Eno at Stylus

Just a quick note to point readers to week-long series at Stylus about the peculiar Mr. Brian Eno.

The series focuses in on Eno's "ambient" period of 1978-82, skipping over his immediately post-Roxy Music work, and jumps right into his collaborations with Robert Fripp (so beloved by a certain writer about these parts). Lots of worthwhile anecdotes, the series works partially as an appendix to David Toop's Ocean of Sound, helps to flesh out some of the concerns therein. It's also appropriately critical, and not too fawning.

Also noteworthy: Eno is only a few steps removed from Cardew. On his Taking Tiger Mountain By Strategy, he enlists the aid of the Portsmouth Sinfonia, whose connections to the Scratch Orchestra are numerous.
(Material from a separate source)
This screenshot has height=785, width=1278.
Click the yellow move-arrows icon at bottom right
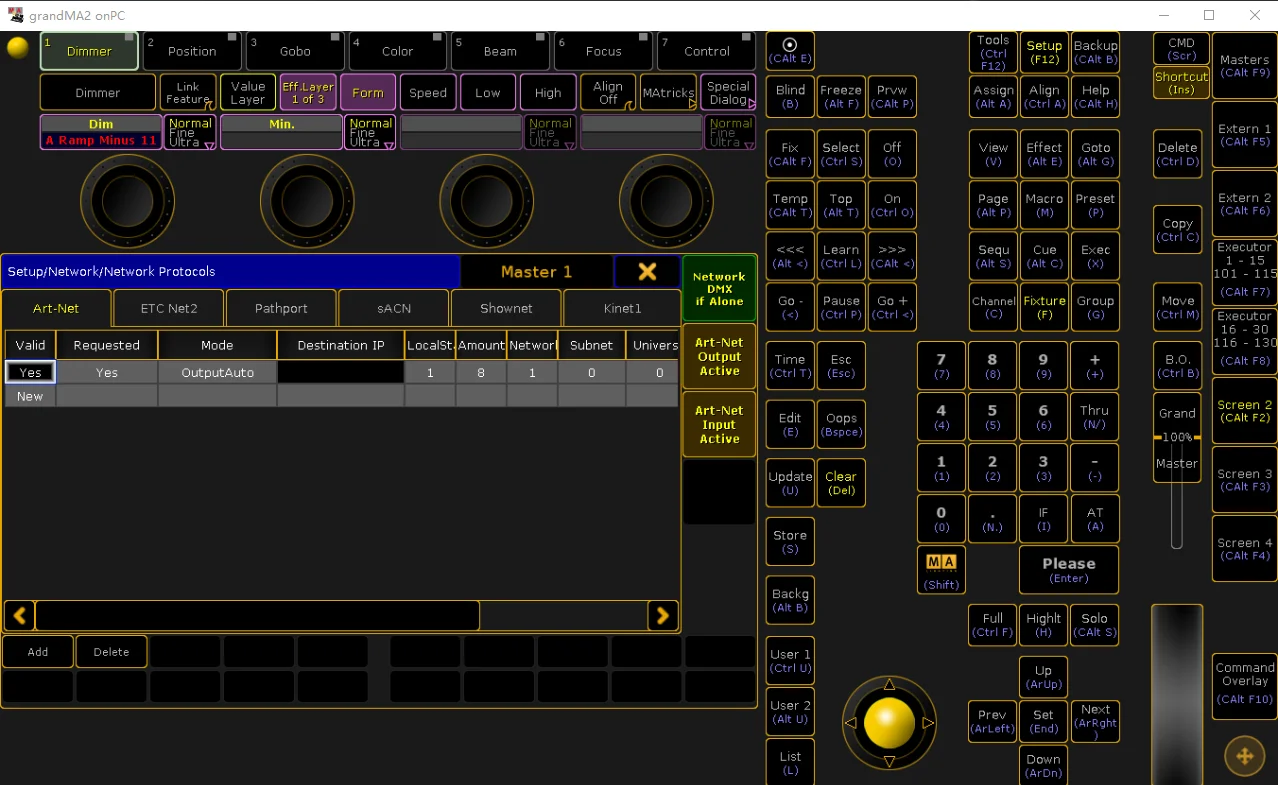pos(1245,756)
Posted by nirav on September 29, 2004 9:18 PM
Comments

From what I understand, Eno actually did show up for a Scratch event or two as a participant, though he was never a regular member of the group as sie write-ups of his career infer.

Posted by: Brian at October 24, 2004 5:10 AM

Maybe Jon could prevail on Keith to enlighten us as to Mr Eno's participation or not in Scratch.. I love Nirav's line "Eno is only a few steps removed from Cardew", as if that fact (alone?) made it OK for us to check him out. For my money, Eno's a damn sight more listenable and perhaps in the long term more influential than Cardew, who would arguably have slipped off the radar altogether had it not been for the AMM connection. I await Tilbury's bio with interest, if only to see how he manages to excuse Cardew's late works, which are frankly pretty fucking awful.
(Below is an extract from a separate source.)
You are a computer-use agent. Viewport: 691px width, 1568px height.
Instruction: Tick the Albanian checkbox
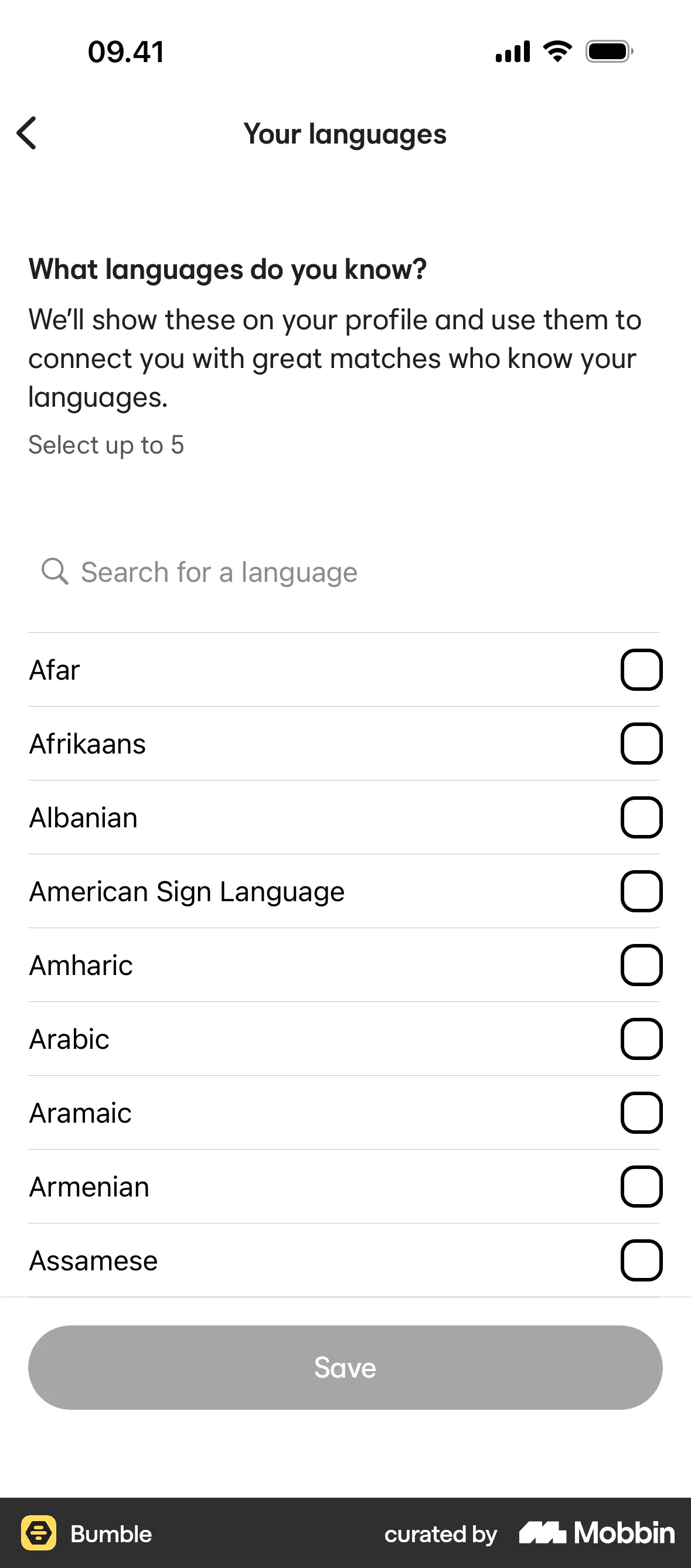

Posted by: Dan Warburton at October 24, 2004 8:26 AM

Dan's not a fan of Cardew, in case that hasn't been made clear in the past. :)

Posted by: jon abbey at October 24, 2004 8:29 AM

Dan, what's your problem with Cardew's late work (I'm assuming your talking about things like "We Sing for the Future!", "Thalmann Variations", etc). Do you feel similarly about Skempton and Rzewski? While I find the People's Liberation Music disc pretty bad, it's much more for the strident lyrical content and actual performance than the melodies, several of which, in unmangled form, I think are very attractive.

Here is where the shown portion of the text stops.